● AIM OF THE EXERCISE: Scan the records for "will". Report each line that includes it.

● EXCERPTED RECORDS:
····················

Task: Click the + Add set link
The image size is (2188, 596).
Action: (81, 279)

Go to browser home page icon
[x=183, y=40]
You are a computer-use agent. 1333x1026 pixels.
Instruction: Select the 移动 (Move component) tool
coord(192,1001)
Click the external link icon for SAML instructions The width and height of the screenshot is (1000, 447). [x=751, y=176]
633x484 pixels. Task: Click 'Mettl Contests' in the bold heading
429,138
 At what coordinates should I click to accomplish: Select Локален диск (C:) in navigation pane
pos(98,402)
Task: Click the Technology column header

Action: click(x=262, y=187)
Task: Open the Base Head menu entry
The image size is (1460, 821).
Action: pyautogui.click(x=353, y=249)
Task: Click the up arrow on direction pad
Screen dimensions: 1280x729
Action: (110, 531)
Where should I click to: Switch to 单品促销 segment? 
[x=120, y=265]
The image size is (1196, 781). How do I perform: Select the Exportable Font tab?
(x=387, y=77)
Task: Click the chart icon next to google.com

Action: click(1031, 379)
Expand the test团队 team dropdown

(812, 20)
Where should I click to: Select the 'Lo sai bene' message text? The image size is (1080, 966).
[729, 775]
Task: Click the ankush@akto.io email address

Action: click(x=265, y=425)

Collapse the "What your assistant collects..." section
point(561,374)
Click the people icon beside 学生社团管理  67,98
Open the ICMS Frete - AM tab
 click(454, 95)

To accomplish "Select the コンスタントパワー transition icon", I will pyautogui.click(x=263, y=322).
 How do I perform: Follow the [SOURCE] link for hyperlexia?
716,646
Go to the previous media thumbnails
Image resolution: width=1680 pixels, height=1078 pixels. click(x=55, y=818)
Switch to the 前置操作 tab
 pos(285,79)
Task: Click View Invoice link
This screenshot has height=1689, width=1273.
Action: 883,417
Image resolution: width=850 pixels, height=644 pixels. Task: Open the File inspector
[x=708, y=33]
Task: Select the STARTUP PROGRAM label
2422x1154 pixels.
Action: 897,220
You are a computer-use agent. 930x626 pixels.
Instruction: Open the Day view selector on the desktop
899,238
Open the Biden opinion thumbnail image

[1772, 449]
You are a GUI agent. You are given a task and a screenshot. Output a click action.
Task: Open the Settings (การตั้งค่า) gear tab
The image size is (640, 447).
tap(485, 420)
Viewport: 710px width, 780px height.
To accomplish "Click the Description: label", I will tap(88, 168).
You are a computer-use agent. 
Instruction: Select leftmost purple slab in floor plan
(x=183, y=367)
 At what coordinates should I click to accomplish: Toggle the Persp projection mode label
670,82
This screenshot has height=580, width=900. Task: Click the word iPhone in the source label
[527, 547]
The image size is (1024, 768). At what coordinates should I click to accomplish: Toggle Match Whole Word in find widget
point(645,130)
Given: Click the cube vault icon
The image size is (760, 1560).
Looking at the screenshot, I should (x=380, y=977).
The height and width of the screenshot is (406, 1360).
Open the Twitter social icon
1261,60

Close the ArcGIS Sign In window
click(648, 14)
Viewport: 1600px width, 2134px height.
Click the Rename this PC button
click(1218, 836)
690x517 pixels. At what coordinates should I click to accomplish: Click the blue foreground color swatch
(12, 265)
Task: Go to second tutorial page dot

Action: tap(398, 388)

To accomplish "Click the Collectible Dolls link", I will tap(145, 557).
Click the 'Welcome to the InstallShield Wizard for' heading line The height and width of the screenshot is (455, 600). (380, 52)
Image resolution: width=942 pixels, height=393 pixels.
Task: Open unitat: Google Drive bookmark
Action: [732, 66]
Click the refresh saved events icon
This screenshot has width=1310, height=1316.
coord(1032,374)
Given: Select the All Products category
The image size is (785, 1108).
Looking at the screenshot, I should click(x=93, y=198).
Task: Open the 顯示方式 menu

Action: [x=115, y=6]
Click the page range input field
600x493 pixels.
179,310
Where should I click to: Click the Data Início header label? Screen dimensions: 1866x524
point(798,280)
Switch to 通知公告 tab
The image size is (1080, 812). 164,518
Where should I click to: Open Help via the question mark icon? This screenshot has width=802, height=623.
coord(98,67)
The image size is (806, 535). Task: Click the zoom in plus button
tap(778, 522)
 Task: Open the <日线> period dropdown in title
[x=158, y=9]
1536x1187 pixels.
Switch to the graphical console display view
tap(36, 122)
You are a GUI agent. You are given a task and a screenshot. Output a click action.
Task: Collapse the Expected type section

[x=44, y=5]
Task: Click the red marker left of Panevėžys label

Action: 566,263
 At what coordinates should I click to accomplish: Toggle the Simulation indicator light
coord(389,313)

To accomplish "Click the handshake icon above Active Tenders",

····················

● SOLUTION TO THIS PROBLEM:
To accomplish "Select the コンスタントパワー transition icon", I will pyautogui.click(x=263, y=322).
To accomplish "Click the Description: label", I will tap(88, 168).
To accomplish "Click the Collectible Dolls link", I will tap(145, 557).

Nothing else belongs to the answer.